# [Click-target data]

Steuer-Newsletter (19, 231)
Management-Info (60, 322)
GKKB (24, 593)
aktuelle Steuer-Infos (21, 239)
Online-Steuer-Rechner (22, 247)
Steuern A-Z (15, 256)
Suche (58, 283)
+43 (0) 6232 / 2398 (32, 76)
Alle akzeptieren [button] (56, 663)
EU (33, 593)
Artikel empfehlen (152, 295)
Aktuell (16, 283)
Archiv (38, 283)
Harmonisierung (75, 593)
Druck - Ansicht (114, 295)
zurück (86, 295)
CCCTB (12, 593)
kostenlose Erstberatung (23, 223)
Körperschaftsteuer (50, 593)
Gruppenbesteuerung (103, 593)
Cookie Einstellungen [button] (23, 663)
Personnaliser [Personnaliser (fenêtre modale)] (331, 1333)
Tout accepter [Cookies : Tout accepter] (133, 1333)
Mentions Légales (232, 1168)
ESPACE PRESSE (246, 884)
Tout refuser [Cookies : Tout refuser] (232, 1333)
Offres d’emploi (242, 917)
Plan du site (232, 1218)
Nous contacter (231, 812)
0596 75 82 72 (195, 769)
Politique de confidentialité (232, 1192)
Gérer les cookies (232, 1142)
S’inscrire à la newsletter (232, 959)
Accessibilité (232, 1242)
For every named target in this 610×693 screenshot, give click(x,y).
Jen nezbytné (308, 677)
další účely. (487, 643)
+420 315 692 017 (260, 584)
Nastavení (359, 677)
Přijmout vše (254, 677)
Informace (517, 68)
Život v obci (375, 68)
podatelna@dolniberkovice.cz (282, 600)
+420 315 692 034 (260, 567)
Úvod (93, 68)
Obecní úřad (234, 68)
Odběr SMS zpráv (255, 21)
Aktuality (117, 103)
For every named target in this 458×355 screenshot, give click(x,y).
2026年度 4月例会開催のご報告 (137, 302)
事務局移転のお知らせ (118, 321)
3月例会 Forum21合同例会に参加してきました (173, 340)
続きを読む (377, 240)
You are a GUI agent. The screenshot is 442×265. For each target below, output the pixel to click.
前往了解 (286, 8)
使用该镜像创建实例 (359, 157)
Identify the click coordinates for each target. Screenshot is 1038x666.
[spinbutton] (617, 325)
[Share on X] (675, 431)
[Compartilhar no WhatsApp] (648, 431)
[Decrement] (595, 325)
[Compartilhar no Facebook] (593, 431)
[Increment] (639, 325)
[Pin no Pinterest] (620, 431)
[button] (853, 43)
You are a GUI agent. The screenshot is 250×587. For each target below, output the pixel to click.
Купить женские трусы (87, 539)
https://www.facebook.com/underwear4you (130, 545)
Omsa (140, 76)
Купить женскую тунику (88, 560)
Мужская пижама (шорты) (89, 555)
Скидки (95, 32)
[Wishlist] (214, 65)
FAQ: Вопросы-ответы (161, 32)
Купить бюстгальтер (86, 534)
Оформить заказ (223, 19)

# [EXERCISE DETAILS]
Substitute "web agent" for every occurrence of "GUI agent" in the data above, and reproduce all of it with nothing else changed.

# [FINAL RESULT]
Steuer-Newsletter (19, 231)
Management-Info (60, 322)
GKKB (24, 593)
aktuelle Steuer-Infos (21, 239)
Online-Steuer-Rechner (22, 247)
Steuern A-Z (15, 256)
Suche (58, 283)
+43 (0) 6232 / 2398 (32, 76)
Alle akzeptieren [button] (56, 663)
EU (33, 593)
Artikel empfehlen (152, 295)
Aktuell (16, 283)
Archiv (38, 283)
Harmonisierung (75, 593)
Druck - Ansicht (114, 295)
zurück (86, 295)
CCCTB (12, 593)
kostenlose Erstberatung (23, 223)
Körperschaftsteuer (50, 593)
Gruppenbesteuerung (103, 593)
Cookie Einstellungen [button] (23, 663)
Personnaliser [Personnaliser (fenêtre modale)] (331, 1333)
Tout accepter [Cookies : Tout accepter] (133, 1333)
Mentions Légales (232, 1168)
ESPACE PRESSE (246, 884)
Tout refuser [Cookies : Tout refuser] (232, 1333)
Offres d’emploi (242, 917)
Plan du site (232, 1218)
Nous contacter (231, 812)
0596 75 82 72 (195, 769)
Politique de confidentialité (232, 1192)
Gérer les cookies (232, 1142)
S’inscrire à la newsletter (232, 959)
Accessibilité (232, 1242)
For every named target in this 610×693 screenshot, give click(x,y).
Jen nezbytné (308, 677)
další účely. (487, 643)
+420 315 692 017 (260, 584)
Nastavení (359, 677)
Přijmout vše (254, 677)
Informace (517, 68)
Život v obci (375, 68)
podatelna@dolniberkovice.cz (282, 600)
+420 315 692 034 (260, 567)
Úvod (93, 68)
Obecní úřad (234, 68)
Odběr SMS zpráv (255, 21)
Aktuality (117, 103)
For every named target in this 458×355 screenshot, give click(x,y).
2026年度 4月例会開催のご報告 (137, 302)
事務局移転のお知らせ (118, 321)
3月例会 Forum21合同例会に参加してきました (173, 340)
続きを読む (377, 240)
You are a web agent. The screenshot is 442×265. For each target below, output the pixel to click.
前往了解 (286, 8)
使用该镜像创建实例 (359, 157)
Identify the click coordinates for each target. Screenshot is 1038x666.
[spinbutton] (617, 325)
[Share on X] (675, 431)
[Compartilhar no WhatsApp] (648, 431)
[Decrement] (595, 325)
[Compartilhar no Facebook] (593, 431)
[Increment] (639, 325)
[Pin no Pinterest] (620, 431)
[button] (853, 43)
You are a web agent. The screenshot is 250×587. For each target below, output the pixel to click.
Купить женские трусы (87, 539)
https://www.facebook.com/underwear4you (130, 545)
Omsa (140, 76)
Купить женскую тунику (88, 560)
Мужская пижама (шорты) (89, 555)
Скидки (95, 32)
[Wishlist] (214, 65)
FAQ: Вопросы-ответы (161, 32)
Купить бюстгальтер (86, 534)
Оформить заказ (223, 19)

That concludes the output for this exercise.